Ветер то усиливался, то стихал, это уже не ветер был, а ураган, да и меня тоже несло со страшной силой.
— После того как в Нью-Йорке на него обрушились с разоблачениями, он попытался защититься в «New York Times», но эта попытка имела роковые последствия — она только ухудшила положение. Косинский остался Косинским: ставки в игре повысились. Неужели великая и непорочная газета дала маху? Конечно же, вся пресса, да и телевидение, потирая руки, набросились на «New York Times»: мол, якобы самая приличная газета на свете вопреки бесспорным фактам защищает своего дружка. А дружок этот почему-то не спешит привлечь «Village Voice» к суду за клевету.

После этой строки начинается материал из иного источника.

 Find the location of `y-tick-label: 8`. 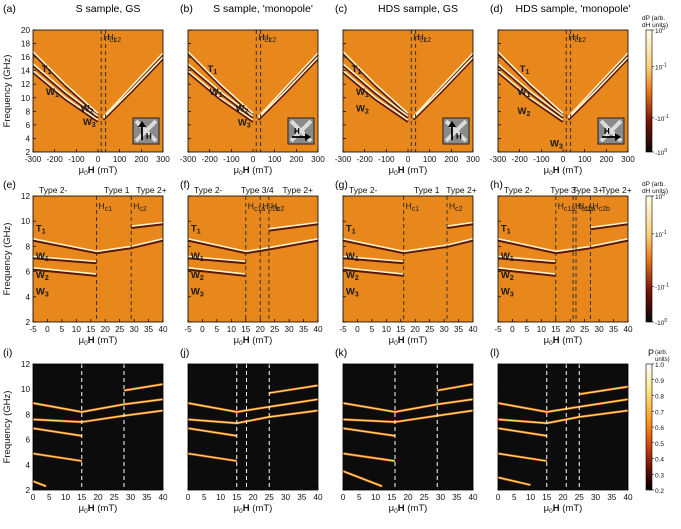

y-tick-label: 8 is located at coordinates (28, 246).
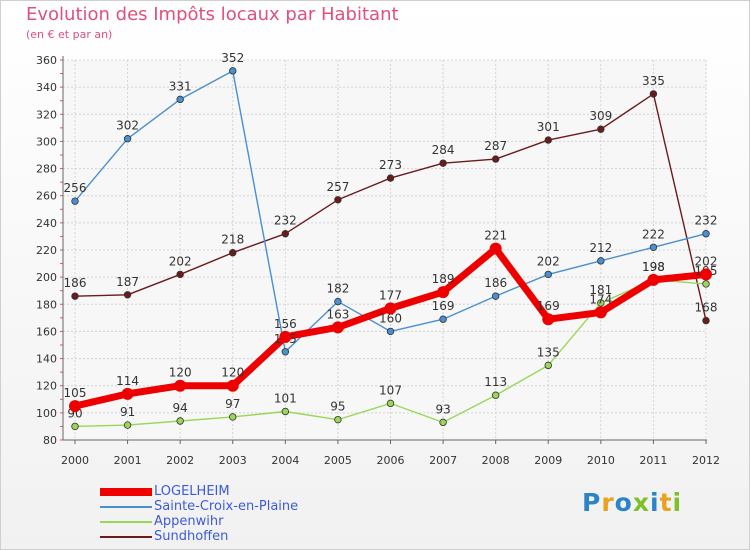  What do you see at coordinates (338, 407) in the screenshot?
I see `data-label-appenwihr: 95` at bounding box center [338, 407].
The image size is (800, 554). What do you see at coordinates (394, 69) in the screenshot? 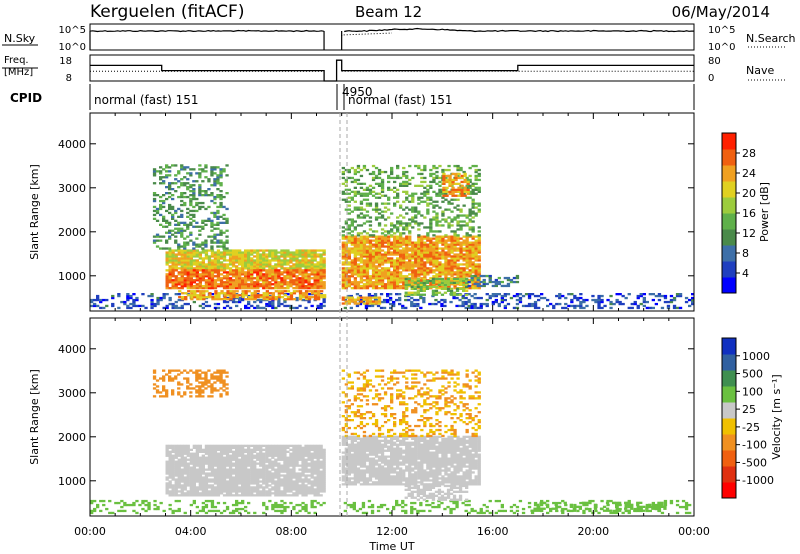
I see `freq-panel: Freq. [MHz] 18 8 80 0 Nave` at bounding box center [394, 69].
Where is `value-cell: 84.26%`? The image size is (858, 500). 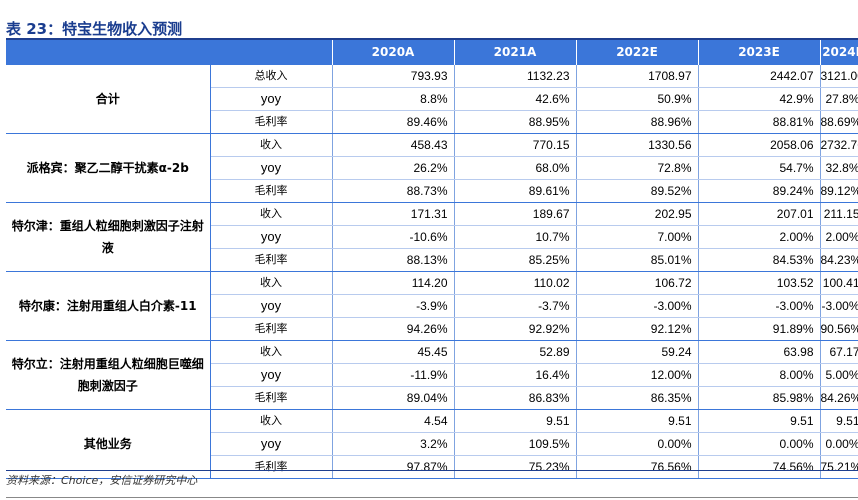 value-cell: 84.26% is located at coordinates (839, 398).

И так мелкое дельце раздулось в большое общеамериканское дело. Джези утверждал, что в суд не обращается потому, что вырос в тоталитарном государстве и всегда будет защищать свободу печати, даже вопреки собственным интересам и до последней капли крови, но этим его словам уже совсем мало кто поверил. Вдобавок перестали говорить о постановке его «Страсти»[47] на Бродвее и отменили рекламную поездку по Германии. Теперь ему больше всего требовались две вещи:
1. Как можно скорее исчезнуть.
2. Добиться хотя бы слабенького успеха.
А такой успех — и отнюдь не слабенький — ему сулила Польша. Поляки сами его пригласили, а то, что произошло в Америке, на берегах Вислы никого не волновало, не волнует, да и вряд ли станет волновать.
И пожалуйста, вдруг, после многолетних неистовых нападок — как его только не называли: и гнусным пасквилянтом, и грязным клеветником, и подонком, восхищающимся эсэсовцами! — вдруг на родине все на коленях, прямо тебе Каносса[48]. Мало того, что триумф, еще и возмездие, и нешуточное! — кто же способен отказать себе в реванше? Разумеется, он понимал, что властям его приезд в конце восьмидесятых на руку: для них это лишняя возможность смыть позор военного положения, доказательство, что о постыдных гонениях забыто раз и навсегда и двери перед ним открыты, реверанс перед Европой и обращенный к мировому еврейству призыв раскошелиться. А также заслуженная оценка, правда — увы! — с опозданием, колоссального международного успеха еврея, притом польского еврея, или даже: поляка, хоть и еврея… да только у него были другие заботы, поважнее.